The Tech Companies That Want to Cut Remote Workers’ Salaries

 


In the wake of the COVID-19 pandemic, many companies may decide to make work-from-home a permanent option for employees. After all, remote work offers benefits to employees and employers alike. However, some of these firms may attempt to force those remote workers to take a pay cut of some sort, and it’s an open question of how those workers will react.

VMware is the latest company to offer its employees the chance to work from home, even after the pandemic subsides and employees nationwide begin heading back into the office. However, if those employees choose to move to a place with a lower cost of living, they’ll face an adjustment in pay. According to Bloomberg, which quoted anonymous sources within VMware, an employee moving from Palo Alto, California (where VMware is headquartered) to Denver would need to take an 18 percent salary cut; moving to Los Angeles or San Diego would translate into an eight percent cut.

VMware senior vice president of human resources Rich Lang defended the practice by saying that employees who move to more expensive cities could get a raise to compensate for pricier rents and mortgages. When it comes to the U.S., though, Silicon Valley and San Francisco are generally viewed as the most expensive places to live (with New York City close behind), so any adjustments will likely be cuts. Will employees who previously made a certain salary in Silicon Valley see any kind of adjustment as fair?

ServiceNow, which makes cloud-based enterprise software, is also considering whether to adjust the salaries of employees who move from Silicon Valley. The company’s CEO, Bill McDermott, defended the potential to cut salaries. As quoted by Bloomberg:

“I don’t believe we should have an environment where management is not involved with those determinations, because what you could get into here is a situation where employees then become the decision-maker in working literally from anywhere, and you would have a hard time organizing and holding together a culture if that was the case.”

If we’re following McDermott’s logic correctly, not cutting salaries for remote workers in cheaper cities would somehow translate into a weakening of corporate culture.


Meanwhile, Facebook was one of the first tech giants to announce that its employees would no longer have to head into the office on a daily basis; it also stated that employees who moved away from Silicon Valley might need to take that cost-of-living cut.

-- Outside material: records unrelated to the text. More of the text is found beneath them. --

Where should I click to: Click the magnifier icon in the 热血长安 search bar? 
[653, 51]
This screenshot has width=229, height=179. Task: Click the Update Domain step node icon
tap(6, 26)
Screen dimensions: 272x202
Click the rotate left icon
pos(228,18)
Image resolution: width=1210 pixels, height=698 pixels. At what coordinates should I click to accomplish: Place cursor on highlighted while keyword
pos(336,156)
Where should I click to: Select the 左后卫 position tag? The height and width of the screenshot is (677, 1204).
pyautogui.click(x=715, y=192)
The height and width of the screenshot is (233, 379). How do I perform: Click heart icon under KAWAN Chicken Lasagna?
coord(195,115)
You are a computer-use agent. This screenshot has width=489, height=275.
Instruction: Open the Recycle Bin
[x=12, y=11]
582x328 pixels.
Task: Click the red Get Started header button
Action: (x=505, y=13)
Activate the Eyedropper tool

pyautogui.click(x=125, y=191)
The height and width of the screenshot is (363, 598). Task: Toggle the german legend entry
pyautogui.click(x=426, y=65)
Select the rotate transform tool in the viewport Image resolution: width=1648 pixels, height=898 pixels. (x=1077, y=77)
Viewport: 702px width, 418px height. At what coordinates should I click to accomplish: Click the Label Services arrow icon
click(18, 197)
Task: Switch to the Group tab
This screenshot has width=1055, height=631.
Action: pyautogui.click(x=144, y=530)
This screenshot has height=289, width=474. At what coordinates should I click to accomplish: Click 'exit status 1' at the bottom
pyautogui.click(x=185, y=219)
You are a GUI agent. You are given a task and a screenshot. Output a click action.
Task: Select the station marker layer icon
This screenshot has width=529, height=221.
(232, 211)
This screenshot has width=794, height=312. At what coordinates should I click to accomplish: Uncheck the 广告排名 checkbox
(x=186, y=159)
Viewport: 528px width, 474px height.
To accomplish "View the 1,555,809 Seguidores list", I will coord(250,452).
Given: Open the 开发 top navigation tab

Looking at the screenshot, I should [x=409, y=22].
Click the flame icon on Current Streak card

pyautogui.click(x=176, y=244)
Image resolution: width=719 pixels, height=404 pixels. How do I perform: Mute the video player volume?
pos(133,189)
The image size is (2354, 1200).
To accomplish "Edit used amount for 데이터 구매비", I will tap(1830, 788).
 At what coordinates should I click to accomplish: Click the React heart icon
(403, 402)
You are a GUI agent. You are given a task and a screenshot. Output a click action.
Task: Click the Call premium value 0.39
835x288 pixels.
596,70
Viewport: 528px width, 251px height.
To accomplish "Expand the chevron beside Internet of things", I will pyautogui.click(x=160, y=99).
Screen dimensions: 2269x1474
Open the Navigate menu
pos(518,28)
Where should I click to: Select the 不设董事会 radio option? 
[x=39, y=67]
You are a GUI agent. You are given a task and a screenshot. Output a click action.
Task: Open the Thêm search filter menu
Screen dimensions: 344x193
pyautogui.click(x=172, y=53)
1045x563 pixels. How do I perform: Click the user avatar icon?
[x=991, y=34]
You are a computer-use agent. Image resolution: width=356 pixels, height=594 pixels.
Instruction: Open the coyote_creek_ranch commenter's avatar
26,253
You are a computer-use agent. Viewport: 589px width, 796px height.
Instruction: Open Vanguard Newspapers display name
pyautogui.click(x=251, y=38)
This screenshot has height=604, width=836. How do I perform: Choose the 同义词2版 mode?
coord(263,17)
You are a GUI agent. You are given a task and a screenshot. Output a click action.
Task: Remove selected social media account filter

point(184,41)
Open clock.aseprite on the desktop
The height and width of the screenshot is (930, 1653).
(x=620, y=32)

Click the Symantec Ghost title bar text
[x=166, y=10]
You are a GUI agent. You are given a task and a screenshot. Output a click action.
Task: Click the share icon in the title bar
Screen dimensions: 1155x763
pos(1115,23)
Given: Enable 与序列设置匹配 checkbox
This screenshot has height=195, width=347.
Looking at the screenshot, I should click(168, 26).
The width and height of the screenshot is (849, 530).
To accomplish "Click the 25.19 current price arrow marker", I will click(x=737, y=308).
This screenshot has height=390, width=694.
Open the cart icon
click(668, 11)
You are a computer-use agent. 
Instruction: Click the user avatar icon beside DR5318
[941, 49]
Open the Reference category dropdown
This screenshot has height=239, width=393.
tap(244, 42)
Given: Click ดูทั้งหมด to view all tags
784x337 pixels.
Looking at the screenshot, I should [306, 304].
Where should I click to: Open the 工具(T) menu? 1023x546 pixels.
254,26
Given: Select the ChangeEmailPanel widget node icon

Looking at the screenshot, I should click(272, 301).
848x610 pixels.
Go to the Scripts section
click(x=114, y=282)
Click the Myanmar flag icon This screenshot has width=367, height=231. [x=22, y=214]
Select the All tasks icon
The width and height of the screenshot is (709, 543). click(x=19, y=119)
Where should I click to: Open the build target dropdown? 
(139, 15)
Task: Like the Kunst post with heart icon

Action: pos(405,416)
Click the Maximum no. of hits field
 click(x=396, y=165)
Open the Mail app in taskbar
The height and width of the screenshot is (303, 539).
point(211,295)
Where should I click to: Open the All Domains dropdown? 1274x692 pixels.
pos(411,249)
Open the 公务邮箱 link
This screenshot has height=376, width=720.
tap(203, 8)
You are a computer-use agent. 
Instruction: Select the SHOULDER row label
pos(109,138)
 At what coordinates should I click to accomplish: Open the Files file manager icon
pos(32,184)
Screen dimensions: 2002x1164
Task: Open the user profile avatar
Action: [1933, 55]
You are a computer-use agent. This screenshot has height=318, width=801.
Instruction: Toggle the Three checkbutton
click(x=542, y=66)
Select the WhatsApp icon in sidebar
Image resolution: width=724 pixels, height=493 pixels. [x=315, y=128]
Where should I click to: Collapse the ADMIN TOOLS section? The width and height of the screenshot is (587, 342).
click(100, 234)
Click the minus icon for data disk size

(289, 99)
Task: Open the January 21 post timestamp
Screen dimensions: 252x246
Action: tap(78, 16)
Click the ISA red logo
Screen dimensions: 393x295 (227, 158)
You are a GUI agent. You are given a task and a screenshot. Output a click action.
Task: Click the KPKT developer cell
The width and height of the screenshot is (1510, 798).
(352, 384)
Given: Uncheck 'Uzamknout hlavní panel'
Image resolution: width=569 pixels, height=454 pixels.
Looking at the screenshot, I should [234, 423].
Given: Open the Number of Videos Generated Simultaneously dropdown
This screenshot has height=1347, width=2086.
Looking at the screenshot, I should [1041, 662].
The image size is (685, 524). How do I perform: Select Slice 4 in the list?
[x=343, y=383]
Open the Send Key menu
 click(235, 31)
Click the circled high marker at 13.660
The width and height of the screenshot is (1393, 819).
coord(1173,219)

Contrast that with Twitter, which announced its own remote-work plans at roughly the same time — but hasn’t yet said whether employees will see their paychecks reduced if they move away from the West Coast.

And here’s where things get interesting: According to Dice’s ongoing COVID-19 Sentiment Survey, technologists everywhere are very highly opposed to taking any kind of pay cut in exchange for remote work, especially since the majority have already been doing so for months. In survey after survey, roughly 3 percent have said they’d be willing to take a 15 percent salary cut, while only 1 percent would take a 25 percent cut. Around 76 percent, meanwhile, have said they wouldn’t take any kind of cut in exchange for remote work.

Those numbers suggest that any company trying to take pay away from remote technologists will have a fight on its hands, especially if those technologists have in-demand skills that a company can’t afford to lose. Combine that with the cost of living on the rise in many cities, and things get really complicated.

“It doesn’t matter that ‘pay is always based on location,’” an anonymous technologist at Hulu recently told Blind, which surveys technologists about current issues. “That old way of thinking needs to die because it exploits labor. The employee’s labor provides the same value regardless of the working location. The circumstances changed, so we need to force things to change as well. Don’t accept a pay cut for changing your location. Ask the company tough questions. Is my value to the company less if I live in North Carolina or Colorado? If they won’t budge, quit.”

But some technologists are willing to consider a company’s offer of lesser pay for more geographical freedom. “I’ll gladly do this,” a VMware employee also told Blind. “It’s only a reduction on base, and base makes up half of my TC [total compensation]. So a net 6.5% decrease in my TC to move to a place where houses are 20% of the price and taxes alone make up ~5–6% difference? Sign me up.”